Mais qui aurait été le tout premier influenceur de l'histoire? Si l'on considère qu'un influenceur est "une personne dont la parole est lue, entendue et crue par le plus grand nombre", que c'est "quelqu'un qui revendique un lifestyle si inspirant qu'il donne envie de marcher à ses côtés" alors l'initiateur serait... Jésus-Christ! Il a des milliards de followers à travers les pays et les siècles... tout comme ses homologues Mahomet, Confucius et Bouddha!
Parmi les gens inspirants, on peut aussi évoquer les penseurs de la Grèce antique et les philosophes des Lumières. La différence entre ces personnalités et les influenceurs, c'est que les premiers avaient pour objectif de convaincre et d'inspirer, alors qu'aujourd'hui on ne pense qu'à faire acheter et consommer...
S'appuyant sur des influenceurs connus sur les réseaux et des exemples concrets, l'auteur montre en effet l'envers du décor ("derrière la vie de rêve"): la pression du like qui pousse à acheter des followers ("Si on ne me like pas, j'ai l'impression qu'on ne m'aime pas"), à en faire toujours plus (photos mises en scène, design accrocheur, vidéos), toujours plus souvent (pour rester dans le fil), en multipliant les hashtags afin d'être mis en avant par l'algorithme... Que d'énergie, de temps et d'argent pour un résultat non garanti!

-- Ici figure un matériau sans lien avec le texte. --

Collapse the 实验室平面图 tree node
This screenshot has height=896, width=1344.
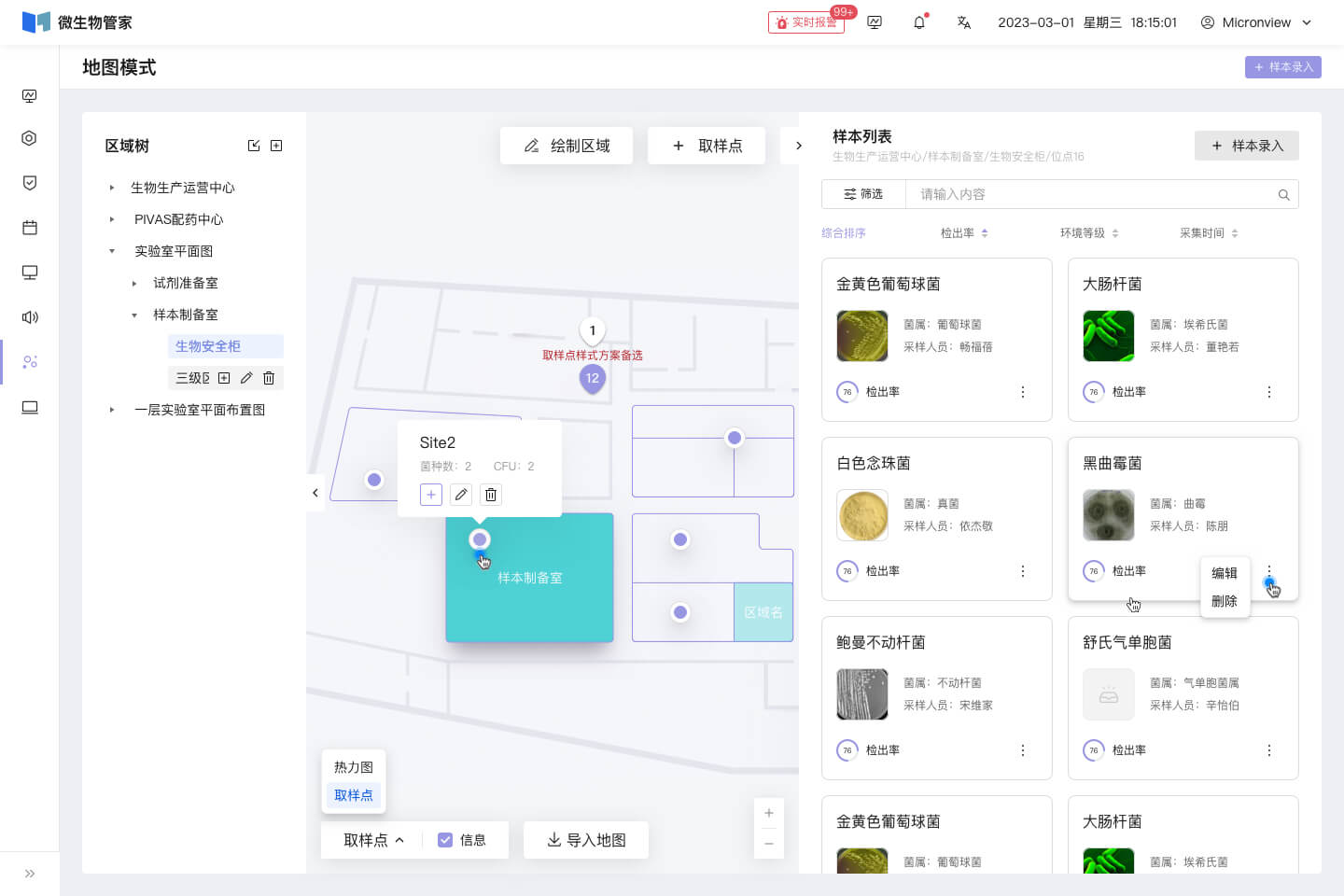[112, 251]
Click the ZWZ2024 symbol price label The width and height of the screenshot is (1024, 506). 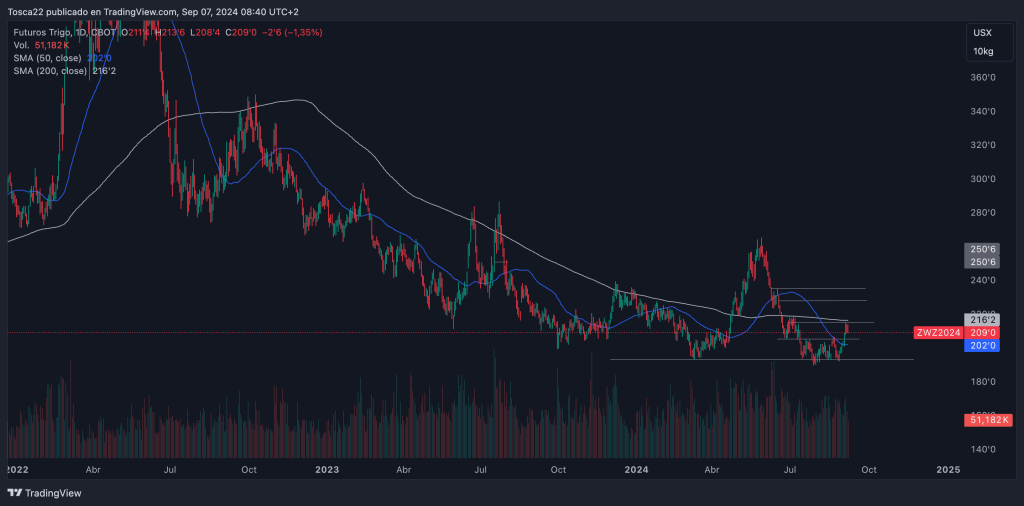click(938, 332)
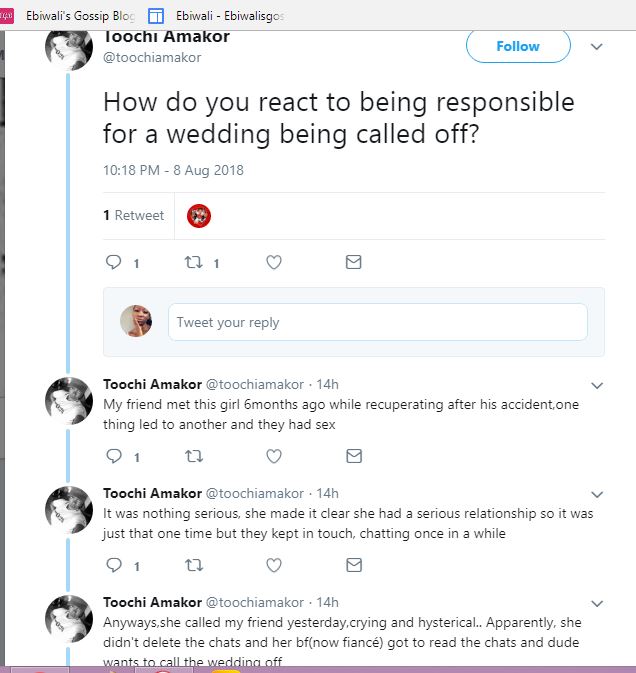Send main tweet via direct message envelope

[x=353, y=263]
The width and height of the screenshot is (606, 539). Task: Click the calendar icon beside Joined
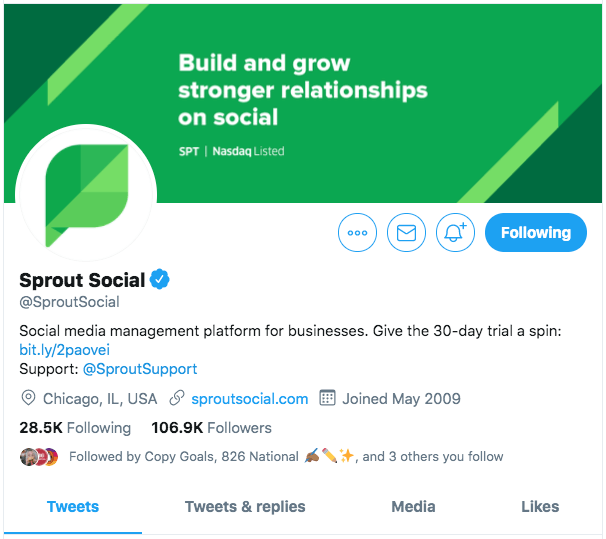pyautogui.click(x=327, y=398)
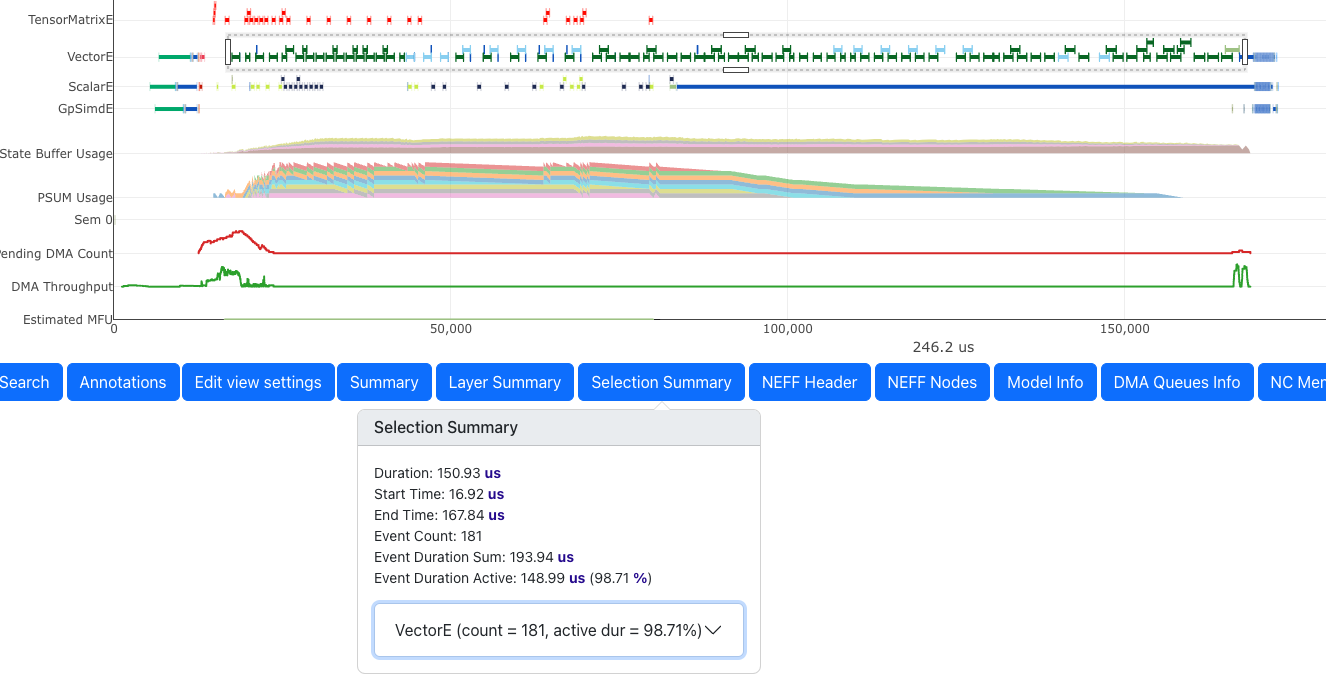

Pourquoi chercher à se mettre ainsi en avant, à impressionner les autres? A-t-on une si mauvaise estime de soi que l'on recherche la popularité à tout prix? Est-on à ce point avide de succès et d'argent qu'on en perd toute authenticité? Le journaliste insiste sur l'impact négatif auprès des jeunes des photos postées sur les réseaux qui génèrent bon nombre de complexes ("Je veux ce visage / ce corps") voire de dépression. Beaucoup se perdent dans cette quête de réussite (rapide et facile) et d'amour...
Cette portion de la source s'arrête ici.